Exercise task:
Edit the data from the line containing "Given: Select MarketingOS Ad Spend item" up to and including the line containing "Action: click(808, 514)" by changing "product row" to "order row", and give back only those lines with nothing else altered.

Excerpted data:

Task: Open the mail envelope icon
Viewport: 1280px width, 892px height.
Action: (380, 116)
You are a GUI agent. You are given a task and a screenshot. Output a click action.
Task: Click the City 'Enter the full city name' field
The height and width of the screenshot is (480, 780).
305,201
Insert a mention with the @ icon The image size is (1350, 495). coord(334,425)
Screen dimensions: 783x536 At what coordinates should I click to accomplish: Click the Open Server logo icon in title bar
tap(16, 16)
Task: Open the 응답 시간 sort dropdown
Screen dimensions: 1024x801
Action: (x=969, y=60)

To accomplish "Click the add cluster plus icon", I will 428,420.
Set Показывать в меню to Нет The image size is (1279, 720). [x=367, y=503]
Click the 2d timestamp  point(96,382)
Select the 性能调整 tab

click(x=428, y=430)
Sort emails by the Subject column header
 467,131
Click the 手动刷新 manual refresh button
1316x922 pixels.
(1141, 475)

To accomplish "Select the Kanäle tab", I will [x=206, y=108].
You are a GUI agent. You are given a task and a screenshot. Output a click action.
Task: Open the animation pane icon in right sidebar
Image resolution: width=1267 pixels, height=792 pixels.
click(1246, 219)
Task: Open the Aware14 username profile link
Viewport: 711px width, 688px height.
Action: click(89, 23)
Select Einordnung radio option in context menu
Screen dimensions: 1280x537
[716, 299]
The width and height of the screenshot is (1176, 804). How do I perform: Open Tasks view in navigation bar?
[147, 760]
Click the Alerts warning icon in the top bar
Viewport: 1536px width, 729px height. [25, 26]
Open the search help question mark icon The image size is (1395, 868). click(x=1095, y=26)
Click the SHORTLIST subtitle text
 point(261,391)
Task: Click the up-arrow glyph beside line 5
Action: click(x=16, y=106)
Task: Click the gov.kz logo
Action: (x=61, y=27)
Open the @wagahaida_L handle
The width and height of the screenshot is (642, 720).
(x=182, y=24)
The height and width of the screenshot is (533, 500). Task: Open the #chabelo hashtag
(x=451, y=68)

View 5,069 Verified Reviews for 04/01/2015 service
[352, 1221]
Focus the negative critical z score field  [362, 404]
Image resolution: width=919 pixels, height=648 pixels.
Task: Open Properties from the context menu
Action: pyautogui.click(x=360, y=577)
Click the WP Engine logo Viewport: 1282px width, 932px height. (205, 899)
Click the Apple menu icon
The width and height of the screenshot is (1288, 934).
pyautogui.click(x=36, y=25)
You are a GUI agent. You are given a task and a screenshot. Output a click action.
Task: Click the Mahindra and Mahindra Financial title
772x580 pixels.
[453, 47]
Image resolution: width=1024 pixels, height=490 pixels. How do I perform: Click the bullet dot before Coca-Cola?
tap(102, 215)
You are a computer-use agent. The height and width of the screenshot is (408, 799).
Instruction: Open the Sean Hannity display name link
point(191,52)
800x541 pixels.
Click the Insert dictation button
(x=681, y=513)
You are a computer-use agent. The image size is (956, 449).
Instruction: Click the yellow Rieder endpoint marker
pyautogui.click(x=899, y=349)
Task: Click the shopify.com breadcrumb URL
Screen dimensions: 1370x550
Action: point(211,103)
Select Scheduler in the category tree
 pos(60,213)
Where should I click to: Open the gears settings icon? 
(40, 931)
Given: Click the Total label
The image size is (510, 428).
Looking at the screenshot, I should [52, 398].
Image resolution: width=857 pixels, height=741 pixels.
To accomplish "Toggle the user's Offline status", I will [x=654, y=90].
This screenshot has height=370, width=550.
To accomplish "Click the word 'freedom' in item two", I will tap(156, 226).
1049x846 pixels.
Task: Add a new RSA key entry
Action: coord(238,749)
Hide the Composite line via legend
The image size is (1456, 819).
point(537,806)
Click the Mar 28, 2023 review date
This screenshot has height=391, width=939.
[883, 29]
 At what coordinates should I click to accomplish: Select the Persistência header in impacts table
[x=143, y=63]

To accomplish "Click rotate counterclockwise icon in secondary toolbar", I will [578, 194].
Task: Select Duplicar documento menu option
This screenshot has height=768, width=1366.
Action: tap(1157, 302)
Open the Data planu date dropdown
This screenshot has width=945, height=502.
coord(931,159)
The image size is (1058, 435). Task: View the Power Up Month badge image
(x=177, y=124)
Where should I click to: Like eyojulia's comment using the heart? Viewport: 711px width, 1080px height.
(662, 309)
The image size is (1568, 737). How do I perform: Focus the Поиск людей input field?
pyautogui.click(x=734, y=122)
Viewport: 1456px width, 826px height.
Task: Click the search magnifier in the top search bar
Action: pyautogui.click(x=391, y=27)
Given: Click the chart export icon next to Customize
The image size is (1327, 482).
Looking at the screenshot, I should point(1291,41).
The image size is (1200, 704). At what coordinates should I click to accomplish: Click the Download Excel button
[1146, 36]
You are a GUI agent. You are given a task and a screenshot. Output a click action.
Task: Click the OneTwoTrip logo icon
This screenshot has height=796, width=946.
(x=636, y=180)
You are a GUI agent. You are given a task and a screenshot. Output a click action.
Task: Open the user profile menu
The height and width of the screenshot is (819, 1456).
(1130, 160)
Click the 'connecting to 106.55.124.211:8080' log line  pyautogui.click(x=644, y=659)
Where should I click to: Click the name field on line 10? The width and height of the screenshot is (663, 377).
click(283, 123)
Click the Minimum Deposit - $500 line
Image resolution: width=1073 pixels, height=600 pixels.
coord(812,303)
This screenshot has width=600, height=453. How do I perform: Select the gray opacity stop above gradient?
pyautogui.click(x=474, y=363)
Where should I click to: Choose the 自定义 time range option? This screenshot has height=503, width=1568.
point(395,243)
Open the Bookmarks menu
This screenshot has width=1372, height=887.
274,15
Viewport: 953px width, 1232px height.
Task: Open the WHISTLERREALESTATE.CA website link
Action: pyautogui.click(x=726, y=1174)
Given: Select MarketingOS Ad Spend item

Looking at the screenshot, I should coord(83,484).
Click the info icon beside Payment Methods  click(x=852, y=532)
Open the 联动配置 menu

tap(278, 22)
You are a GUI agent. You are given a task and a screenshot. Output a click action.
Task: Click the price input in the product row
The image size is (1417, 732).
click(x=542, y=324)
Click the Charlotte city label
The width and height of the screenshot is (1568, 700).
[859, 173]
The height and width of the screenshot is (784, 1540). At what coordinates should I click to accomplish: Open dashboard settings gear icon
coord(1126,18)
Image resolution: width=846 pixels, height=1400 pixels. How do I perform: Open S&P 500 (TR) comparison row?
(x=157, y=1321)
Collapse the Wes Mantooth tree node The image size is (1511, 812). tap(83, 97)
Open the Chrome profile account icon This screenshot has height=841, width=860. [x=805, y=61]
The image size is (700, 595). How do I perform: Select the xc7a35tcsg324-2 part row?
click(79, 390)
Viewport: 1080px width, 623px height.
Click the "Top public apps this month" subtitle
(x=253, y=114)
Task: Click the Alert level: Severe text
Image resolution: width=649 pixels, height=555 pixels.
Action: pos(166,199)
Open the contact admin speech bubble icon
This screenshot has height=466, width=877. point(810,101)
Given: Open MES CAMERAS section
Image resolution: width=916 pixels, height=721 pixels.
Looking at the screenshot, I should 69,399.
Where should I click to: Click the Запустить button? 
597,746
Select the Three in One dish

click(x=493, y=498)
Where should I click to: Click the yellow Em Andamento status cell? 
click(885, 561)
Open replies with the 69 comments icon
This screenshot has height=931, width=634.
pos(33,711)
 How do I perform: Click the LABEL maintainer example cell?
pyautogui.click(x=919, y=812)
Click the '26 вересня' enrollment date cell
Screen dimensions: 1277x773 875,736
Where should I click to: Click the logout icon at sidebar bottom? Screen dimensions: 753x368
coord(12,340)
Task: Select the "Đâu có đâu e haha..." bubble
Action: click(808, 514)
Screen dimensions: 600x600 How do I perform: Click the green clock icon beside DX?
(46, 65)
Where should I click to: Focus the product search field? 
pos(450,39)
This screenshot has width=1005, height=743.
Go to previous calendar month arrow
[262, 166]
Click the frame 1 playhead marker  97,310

Correct result:
Given: Select MarketingOS Ad Spend item

Looking at the screenshot, I should coord(83,484).
Click the info icon beside Payment Methods  click(x=852, y=532)
Open the 联动配置 menu

tap(278, 22)
You are a GUI agent. You are given a task and a screenshot. Output a click action.
Task: Click the price input in the order row
The image size is (1417, 732).
click(x=542, y=324)
Click the Charlotte city label
The width and height of the screenshot is (1568, 700).
[859, 173]
The height and width of the screenshot is (784, 1540). At what coordinates should I click to accomplish: Open dashboard settings gear icon
coord(1126,18)
Image resolution: width=846 pixels, height=1400 pixels. How do I perform: Open S&P 500 (TR) comparison row?
(x=157, y=1321)
Collapse the Wes Mantooth tree node The image size is (1511, 812). tap(83, 97)
Open the Chrome profile account icon This screenshot has height=841, width=860. [x=805, y=61]
The image size is (700, 595). How do I perform: Select the xc7a35tcsg324-2 part row?
click(79, 390)
Viewport: 1080px width, 623px height.
Click the "Top public apps this month" subtitle
(x=253, y=114)
Task: Click the Alert level: Severe text
Image resolution: width=649 pixels, height=555 pixels.
Action: pos(166,199)
Open the contact admin speech bubble icon
This screenshot has height=466, width=877. point(810,101)
Given: Open MES CAMERAS section
Image resolution: width=916 pixels, height=721 pixels.
Looking at the screenshot, I should 69,399.
Where should I click to: Click the Запустить button? 
597,746
Select the Three in One dish

click(x=493, y=498)
Where should I click to: Click the yellow Em Andamento status cell? 
click(885, 561)
Open replies with the 69 comments icon
This screenshot has height=931, width=634.
pos(33,711)
 How do I perform: Click the LABEL maintainer example cell?
pyautogui.click(x=919, y=812)
Click the '26 вересня' enrollment date cell
Screen dimensions: 1277x773 875,736
Where should I click to: Click the logout icon at sidebar bottom? Screen dimensions: 753x368
coord(12,340)
Task: Select the "Đâu có đâu e haha..." bubble
Action: click(808, 514)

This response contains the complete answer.